### Task statement:
Look for the line containing "Screen dimensions: 476x475" and the line containing "You are a computer-use" in the entries below. Copy those two and all lines between them exactly, leaving out pictures.

━━━ Recorded data ━━━

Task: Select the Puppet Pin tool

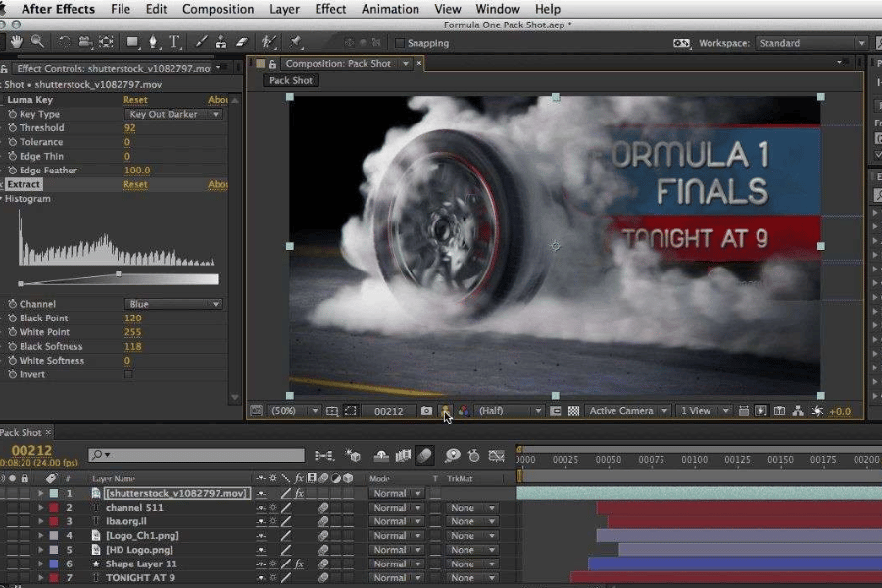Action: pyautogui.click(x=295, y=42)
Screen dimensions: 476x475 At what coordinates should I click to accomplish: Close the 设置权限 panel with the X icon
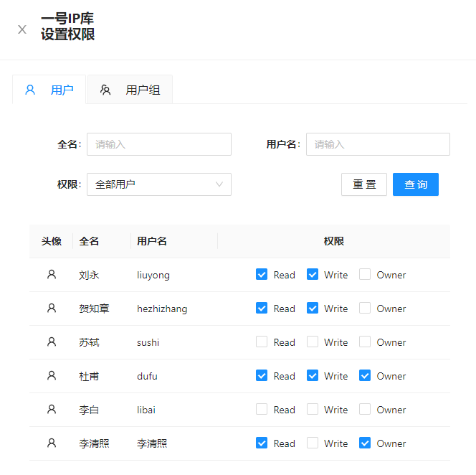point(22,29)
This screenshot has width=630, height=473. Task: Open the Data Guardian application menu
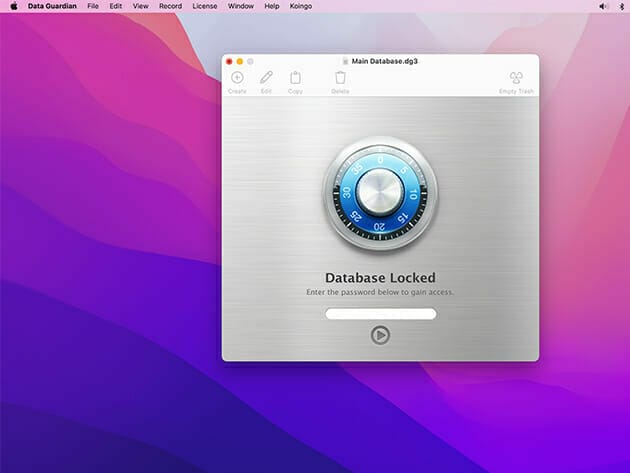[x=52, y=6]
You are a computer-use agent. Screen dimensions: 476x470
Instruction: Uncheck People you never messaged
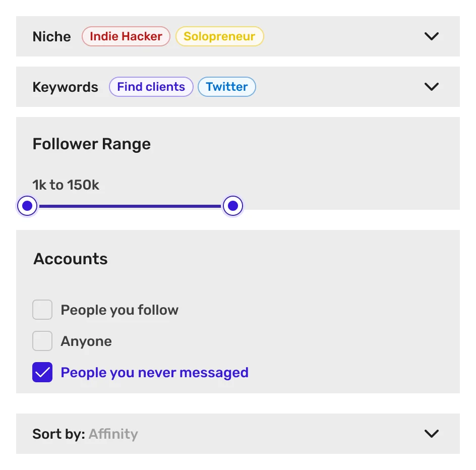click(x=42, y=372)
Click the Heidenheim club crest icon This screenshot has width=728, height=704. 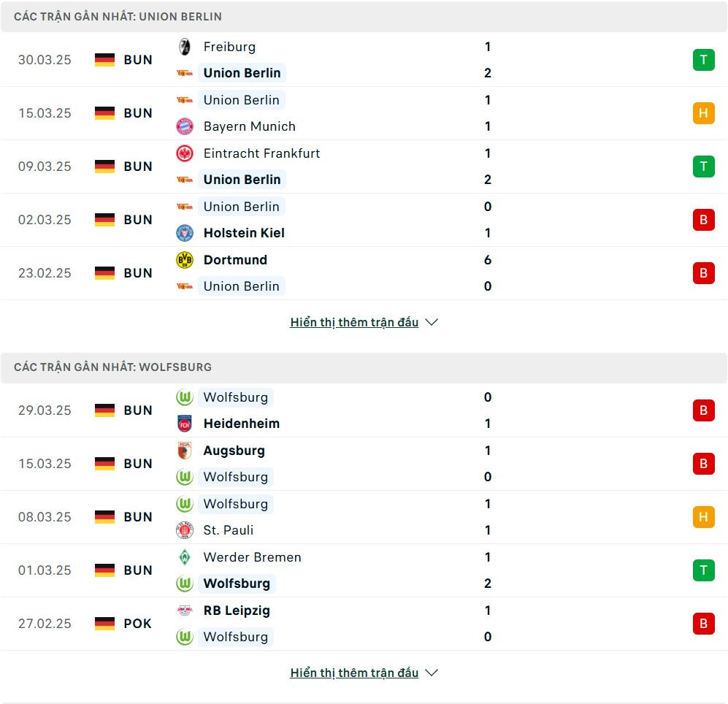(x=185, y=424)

━━━

### Exercise solution:
Screen dimensions: 476x475 At what coordinates should I click to accomplish: Close the 设置权限 panel with the X icon
point(22,29)
This screenshot has width=630, height=473. Task: Open the Data Guardian application menu
[x=52, y=6]
You are a computer-use agent. Screen dimensions: 476x470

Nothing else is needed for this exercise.